PASSAGE GIVEN:
===============

The very first Humla session at Null Delhi Chapter meet. Awkay, I am going to try and make this not sound like Chinese to people who have, no idea about what this is.
So “null” is an open community. Created and run by Aseem Jahakar sir, nation wide(india). This community is for hackers, for anybody and everybody who relates or wishes to relate him/herself with security. Atleast that’s what I have experienced till now! :)
So as a community what do we do?
As hackers or security enthusiasts we are always indulged in something or the other. Trying things and all possible combinations of those things… we accomplish things and get stuck at many places too…and at the end of the we are the kind of geeks who like to have fun and mean no harm. All this. All of it is what is null about. We meet. Monthly. Present what we have learned. Learn what others show. Discuss our technical problems. And have the chit chat we like to have. :D So this is what a null meet is about.
Coming to the humla session. “Humla” is a hindi word meaning “attack“. Or mapping it to our domain it simply means “offensive-security“. Now when u are a working in security u can specialize in any of its sub domains like web application security, reverse engineering, network security, forensics, auditing etc. And if for example I wish to try out a diff sub domain then that means I would have to dedicate some time each day and start learning from scratch. Not that we would not love to do it or can not do it.. but instead we have the concept of a “humla” session. This is basically a workshop wherein u are given a kick start in that sub domain by someone who is already an expert. He is called the “humla champion” by the way, the trainer for that day. The duration of the workshop is typically 6 to 8 hours with small breaks in between. And all of this is organized free of cost but yes their is a selection process prior to this. And that is because there is only limited space available plus since advance concepts are covered so people with atleast a little pre requisite knowledge are preferred.
Now a little about the venue. This is how you reach the building. If you are coming for the first time you might need this.
Reached till here ? Cool. Next you have to get yourself a pass made at the reception and the guard there would tell you where do you need to go. At the entrance of the section where you were guided to by the previous gurad, sits another guard who would give you a document on which particulars of your laptop are to be mentioned. *security reasons* . Hehe. And he’d further guide you to “Tlabs“. And you’d realize that you have reached the place because generally its just us in there! :D If you dont, just in case, then look for either Sandeep Bhaiya or Vaibhav Bhaiya. The honorable mods of our chapter! :) From the inside the place is really nice just as one would imagine any office.
Coming back to the topic of this post! :D This time’s session was on “linux exploitation” & our trainer or the humla champion was “mr. sohail”.(read 1337). I was really really excited. There have been a few subdomains of security I havent touched or infact touched and left them for a full fledged research to be done later. Exploit writing was one of them. I did try doing it… just read a few tutes from https://www.corelan.be/index.php/2009/07/19/exploit-writing-tutorial-part-1-stack-based-overflows/ and some stuff here and there to back it up. The stuff was really great but when I had started reading this, I did not know enough to go further. So kinda left that in between but this was the chance for me..as some one was there to spoon feed all of that to me! What better ?

===============

DATA LINES:
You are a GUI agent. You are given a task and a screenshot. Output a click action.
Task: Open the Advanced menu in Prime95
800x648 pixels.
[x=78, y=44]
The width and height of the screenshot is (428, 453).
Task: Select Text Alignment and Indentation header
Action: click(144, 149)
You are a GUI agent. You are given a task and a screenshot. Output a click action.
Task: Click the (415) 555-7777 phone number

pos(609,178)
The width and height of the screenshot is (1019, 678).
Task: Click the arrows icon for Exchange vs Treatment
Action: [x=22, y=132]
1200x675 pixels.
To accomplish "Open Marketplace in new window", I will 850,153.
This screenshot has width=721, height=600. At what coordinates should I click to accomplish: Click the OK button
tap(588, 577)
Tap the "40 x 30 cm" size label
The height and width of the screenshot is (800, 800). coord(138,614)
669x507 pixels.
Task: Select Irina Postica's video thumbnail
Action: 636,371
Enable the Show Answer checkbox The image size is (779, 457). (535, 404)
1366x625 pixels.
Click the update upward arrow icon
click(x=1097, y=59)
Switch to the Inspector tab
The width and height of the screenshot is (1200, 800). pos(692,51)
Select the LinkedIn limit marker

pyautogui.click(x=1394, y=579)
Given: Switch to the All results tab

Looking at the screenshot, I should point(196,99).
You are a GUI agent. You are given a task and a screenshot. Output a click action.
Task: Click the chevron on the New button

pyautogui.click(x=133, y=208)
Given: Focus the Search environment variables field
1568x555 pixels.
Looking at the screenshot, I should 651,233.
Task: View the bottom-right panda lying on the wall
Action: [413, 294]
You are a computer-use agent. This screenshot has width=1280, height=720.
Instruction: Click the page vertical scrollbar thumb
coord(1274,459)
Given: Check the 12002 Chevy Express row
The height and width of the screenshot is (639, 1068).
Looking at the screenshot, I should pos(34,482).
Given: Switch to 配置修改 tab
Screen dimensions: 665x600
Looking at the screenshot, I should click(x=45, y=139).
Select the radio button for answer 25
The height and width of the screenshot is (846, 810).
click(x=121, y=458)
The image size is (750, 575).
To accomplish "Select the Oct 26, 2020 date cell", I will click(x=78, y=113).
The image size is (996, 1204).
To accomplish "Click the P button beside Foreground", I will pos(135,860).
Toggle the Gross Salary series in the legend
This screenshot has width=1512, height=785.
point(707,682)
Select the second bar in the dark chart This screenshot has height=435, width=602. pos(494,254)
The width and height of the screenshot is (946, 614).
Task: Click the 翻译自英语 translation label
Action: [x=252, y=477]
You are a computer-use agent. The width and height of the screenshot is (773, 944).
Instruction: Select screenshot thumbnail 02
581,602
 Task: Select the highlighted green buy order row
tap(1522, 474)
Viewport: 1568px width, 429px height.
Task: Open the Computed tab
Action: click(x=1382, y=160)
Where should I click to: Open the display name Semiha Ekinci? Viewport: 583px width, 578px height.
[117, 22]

===============

DIRECTIONS FOR THIS TASK:
Can you carry on the post about the Null Delhi humla session, picking up right after its final sentence?

EXERCISE RESULT:
Hence, I reached the venue half an hour early. :D Its just the excitement that can do this to me. Usually i am late. Serious Late. No problem. Since perhaps there was this one other guy who was, i guess, more excited than I was.. and had reached earlier to me. Cool.! Around an hour later Vaibhav Bhaiya came and told us that this session would not be conducted at the place we usually sit. It would be conducted in a room that was at the end of the place we usually are in the beginning of. But when we went there it was a conference room YAY! a conference room! I was already getting the feel. :D
Now everybody started coming in I am only going to talk about the ones I know :D So the first surprise was to see rahul gurnani sir there. He is currently pursuing his ms in information security from IIIT ahemdabad so he is generally not able to join us for all the meets. Then there was ashutosh bhaiya… sandy bhaiya came in.. and the star rishi narang sir, the most interesting guy since the last two meets came in… and there was anupam sir… aah about anupam sir.. the very first time you see him you’d feel he is the kind of strict disciplined guy you’d rather not talk to… but then you gotta look at his presentation on cloud forensics!! maahnn! That was one hilariously put together presentation. You would rather come to know about his fun loving side.! :) i can almost go on writing about each member present there… (i obviously miss shubham bhaiya the most.)
In a conference table… the u shaped one… as you would already know … they have ports(3 inside one small box covered with a white coloured lid in the table itself…for every 3 chairs they would have one such box) to charge your laptops (or anything else for that matter). So there was this one lid that wont open.. and i figured it was all the lids that had the same problem. So on looking at it carefully i learned that it wasnt actually a problem.. that was THE locking mechanism. All you need to do it put your finger inside it and push a stick towards the opposite side. TADA!! it opened.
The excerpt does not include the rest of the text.